Findings on targeted exome-based next-generation sequencing (NGS) and Sanger sequencing
To make a precise diagnosis for the true pathogenic mechanism affecting the family, we performed whole exome-based NGS and further confirmed the results with Sanger sequencing. Genetic analysis identified the same heterozygous c.508G>A coding variant (p.Val170Met) in exon 6 of the CFHR5 gene in three affected individuals: the proband (III:1), his mother (II:1) and his maternal grandma (I:1) (Fig. 1b). The variant presents low frequent in the general population (1000 Genomes: minor allele frequency [MAF] = 0.1%), and the mutated A allele carriers are all heterozygous. Compared across ethnicities, this variant is more frequent in East Asians (1000 Genomes: 0.6%). The nonsynonymous alteration leads to the replacement of a valine, strictly conserved among organisms (Fig. 3a), by a methionine residue. The screening with four publicly available programs (SIFT, SNAP, PolyPhen-2, and Mutation Taster) independently predicted that the replaced amino acid was “damaging” to the protein structure/function (SIFT score 0.004; SNAP score 20; PolyPhen2 score 0.999; Mutation Taster: might be affected).
No suspicious disease-causing variants were detected in the genes COL4A3, COL4A4, or COL4A5 that encode the α3, α4, or α5 chains of type IV collagen, respectively.
In silico functional prediction for CFHR5 c.508G>A, p.Val170Met
CFHR5 is a single-chain polypeptide composed of nine complement control protein domains (also known as CCPs). The residue p.Val170Met in CFHR5 occurs in the β-strand region of the CCP3. The isoelectric point (pI) is found to be the same for both wild type and mutant proteins (pI 6.8). Molecular weight of the mutant (64.45 kDa) protein is similar to that of wild-type protein (64.42 kDa). In the native structure, the Val residue, located in the buried surface, is not involved in any intramolecular interactions. As substituted by Met170, the original intramolecular hydrogen-bonding distance between the side chain of its neighbouring residues (Leu171 and Val187) changes (Fig. 3b). DS 3.0 analysis predicted the potential energy of the mutant type protein is -15180.97 kcal/mol compared to -15133.86 kcal/mol for the wild type one, which implied that p.Val170Met could lead to an increase in conformational stability of the CFHR5 protein.

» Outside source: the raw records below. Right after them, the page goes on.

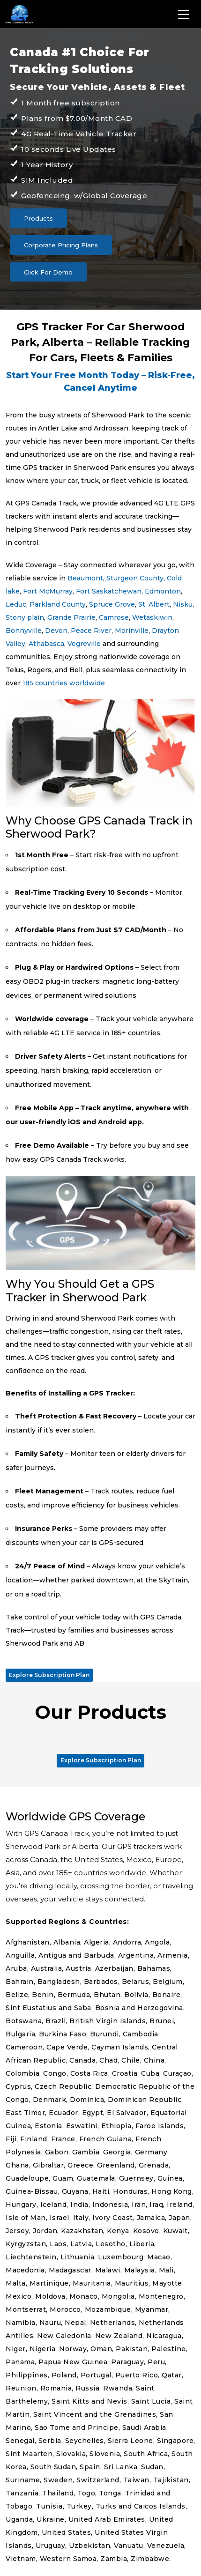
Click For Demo (48, 272)
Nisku (183, 604)
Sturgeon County (135, 578)
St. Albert (154, 604)
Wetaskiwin (152, 617)
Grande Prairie (71, 617)
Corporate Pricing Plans (61, 245)
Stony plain (25, 617)
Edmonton (163, 591)
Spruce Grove (112, 604)
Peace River (91, 630)
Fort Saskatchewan (108, 591)
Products (38, 218)
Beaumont (85, 578)
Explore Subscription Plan (49, 1674)
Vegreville (84, 643)
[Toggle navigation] (183, 14)
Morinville (132, 630)
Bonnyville (24, 630)
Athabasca (46, 643)
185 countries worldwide (63, 683)
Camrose (114, 617)
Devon (56, 630)
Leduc (16, 604)
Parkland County (58, 604)
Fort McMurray (48, 591)
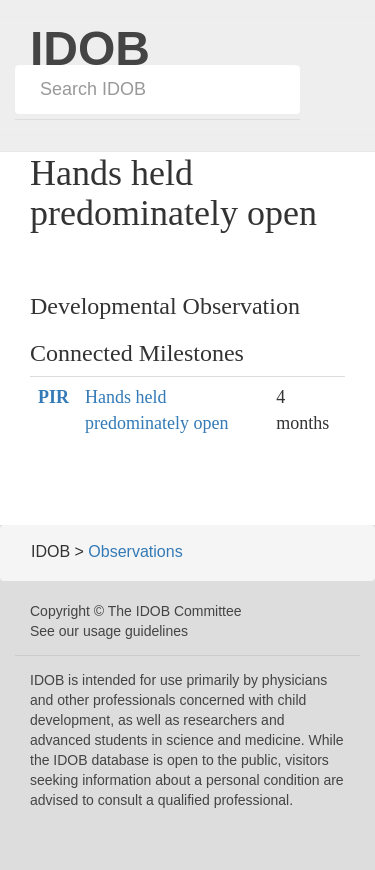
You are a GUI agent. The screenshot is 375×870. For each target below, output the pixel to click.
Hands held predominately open (156, 410)
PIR (53, 397)
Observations (135, 551)
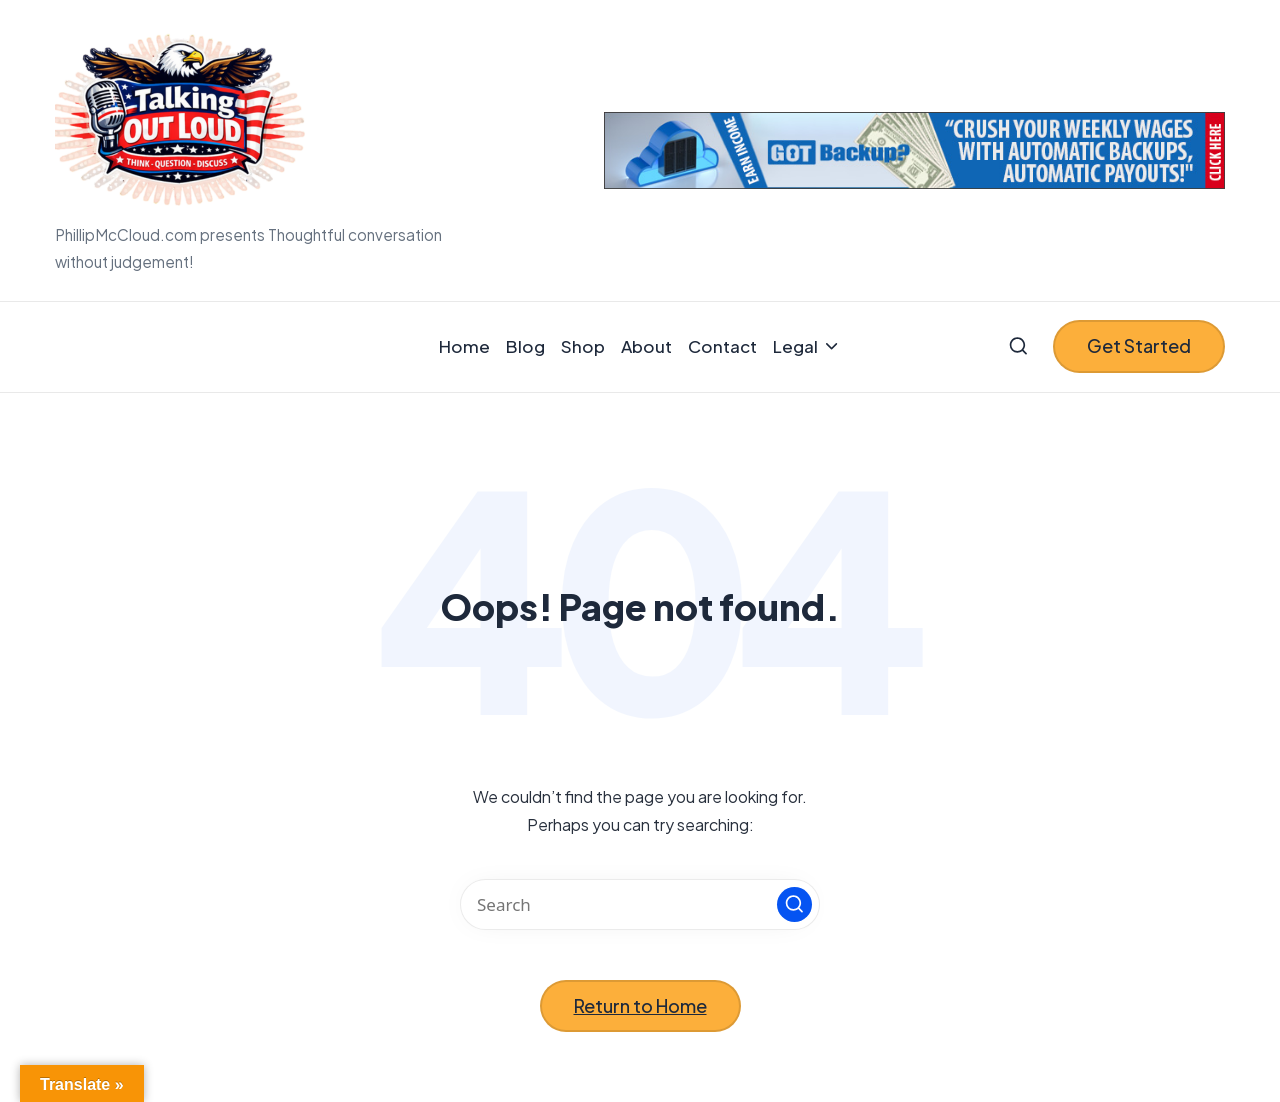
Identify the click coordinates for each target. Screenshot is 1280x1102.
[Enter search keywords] (640, 904)
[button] (1139, 346)
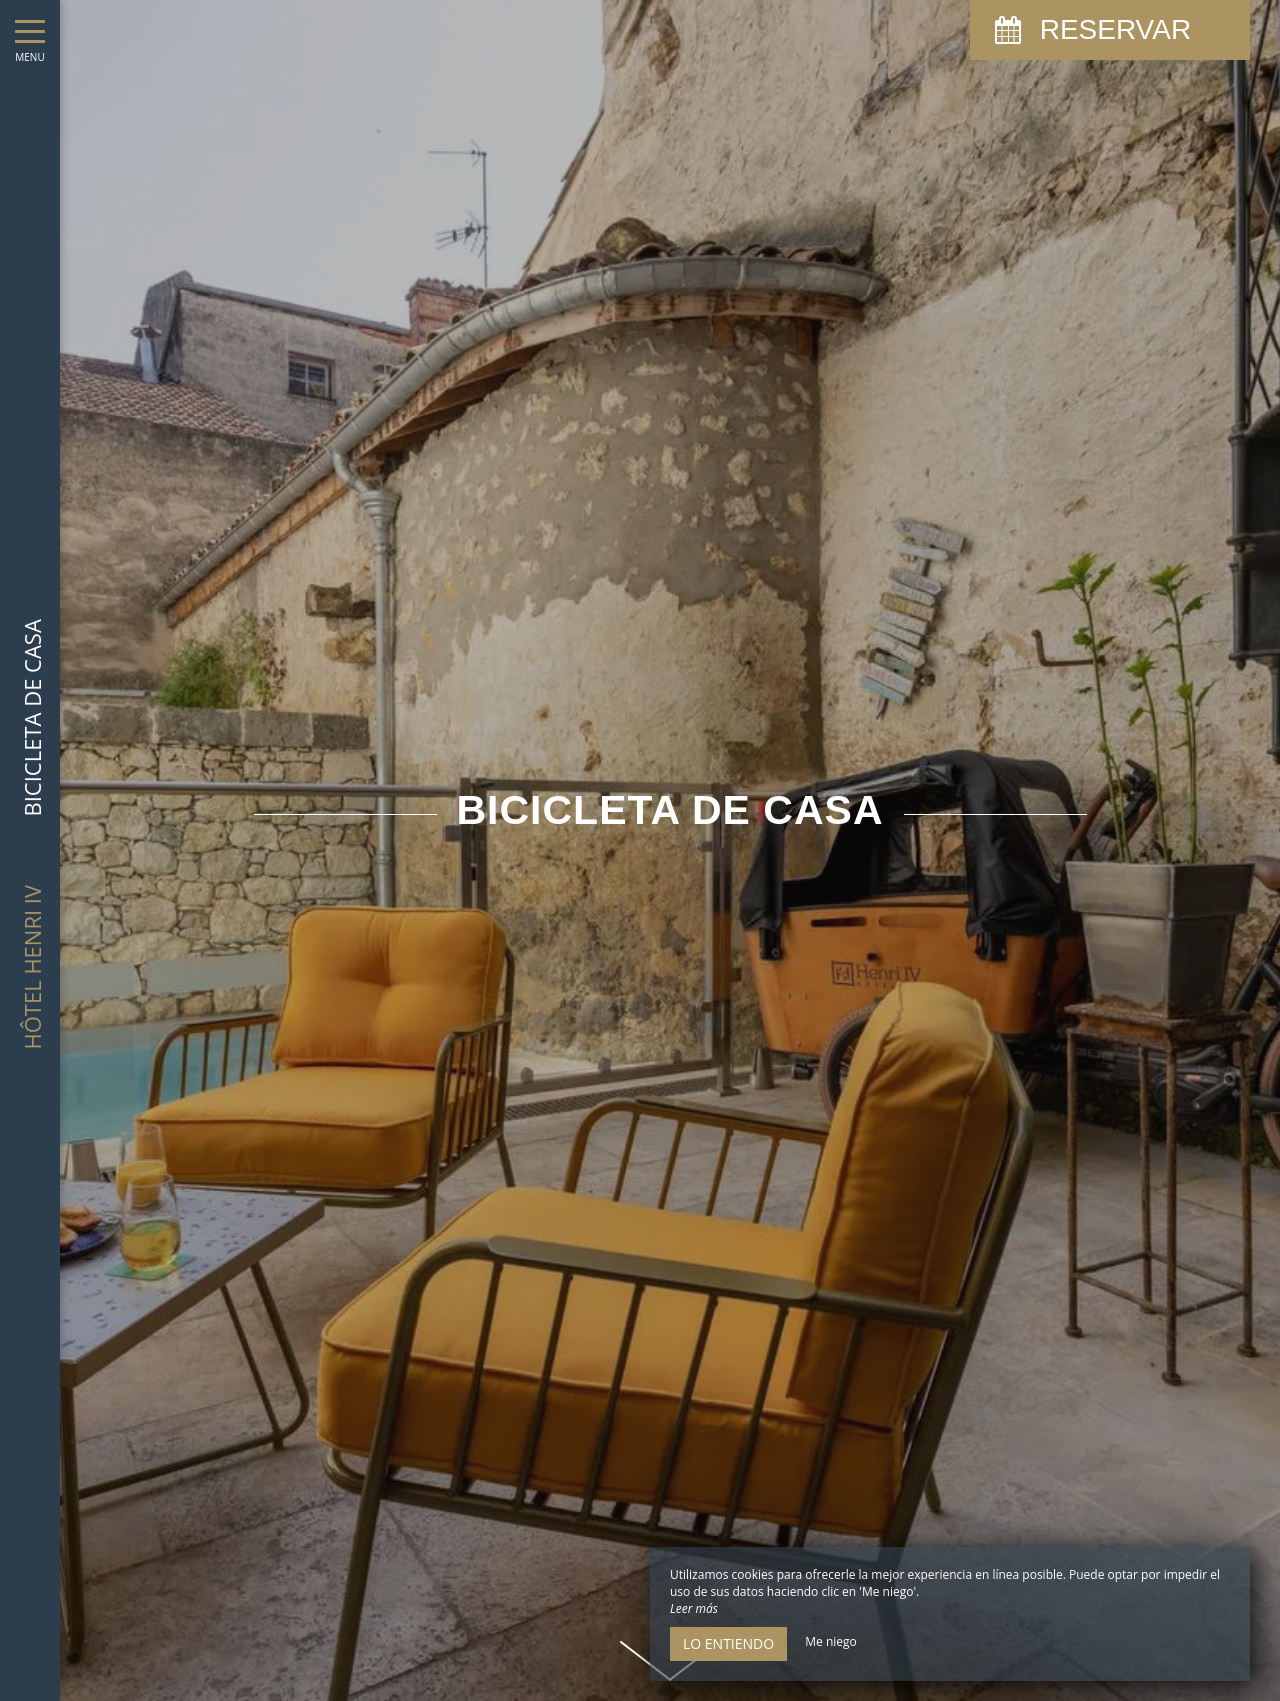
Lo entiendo (728, 1643)
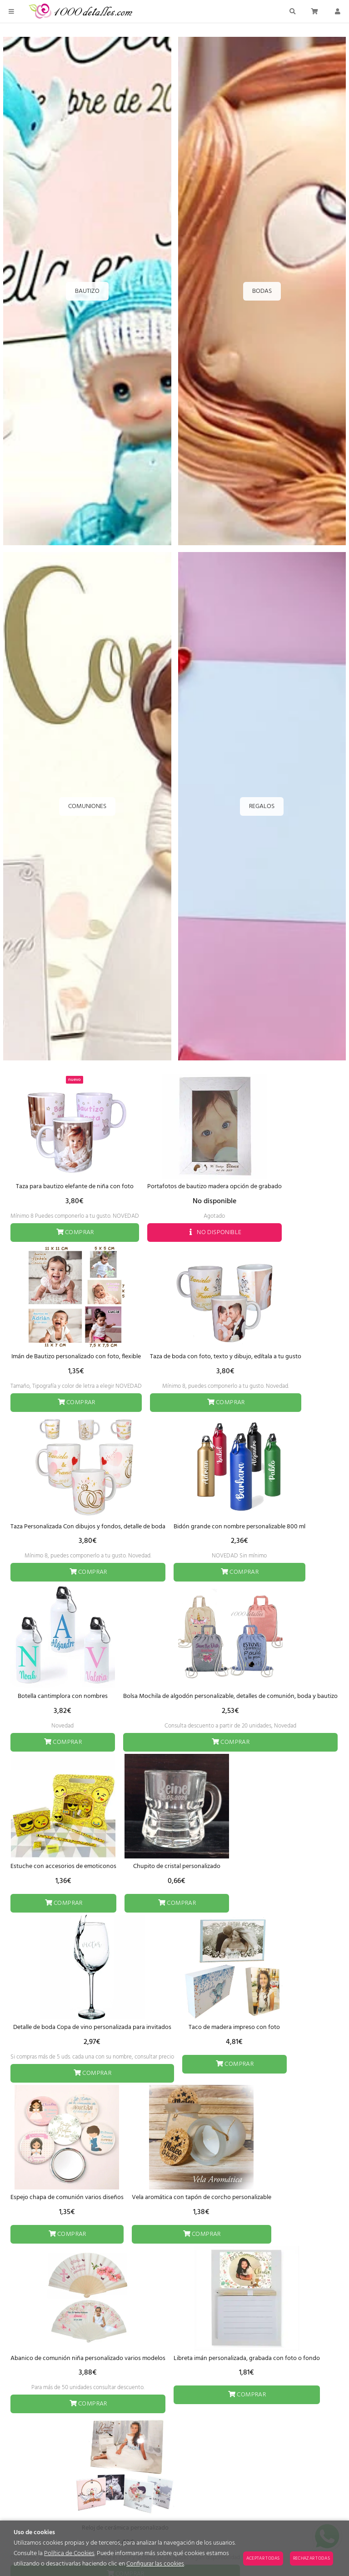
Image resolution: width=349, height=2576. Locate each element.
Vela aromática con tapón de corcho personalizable (201, 2197)
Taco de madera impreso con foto (234, 2027)
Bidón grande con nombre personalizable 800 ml (239, 1526)
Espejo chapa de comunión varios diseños (67, 2197)
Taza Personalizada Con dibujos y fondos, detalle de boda (87, 1526)
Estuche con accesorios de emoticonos (63, 1866)
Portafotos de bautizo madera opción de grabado (214, 1186)
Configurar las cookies (155, 2564)
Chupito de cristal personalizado (176, 1866)
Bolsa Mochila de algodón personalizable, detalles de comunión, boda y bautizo (230, 1696)
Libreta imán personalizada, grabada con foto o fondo (247, 2358)
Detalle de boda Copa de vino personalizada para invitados (92, 2027)
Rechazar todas (311, 2558)
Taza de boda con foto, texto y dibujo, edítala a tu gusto (225, 1356)
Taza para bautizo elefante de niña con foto (75, 1186)
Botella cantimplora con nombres (63, 1696)
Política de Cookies (69, 2553)
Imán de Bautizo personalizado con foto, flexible (76, 1356)
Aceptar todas (263, 2558)
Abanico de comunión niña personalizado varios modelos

As with Complement Factor H (CFH) and other Complement Factor H Related Proteins (CFHRs), CFHR5 regulates the complement cascade by binding and interacting with the macromolecular protein ligand C3b. The C3b fragment is a glycoprotein composed of the modified C3-α chain (C3α') and the intact C3-β chain (C3β). We then simulated the probable native CFHR5/C3β complex structure. As it can be seen in Fig. 3c, the three-dimensional (3D) model demonstrated that Val170 is not the binding site for protein C3b. However, further binding free-energy calculation showed that p.V170M slightly increases the binding affinity of CFHR5/C3β complex by -0.76 kcal/mol.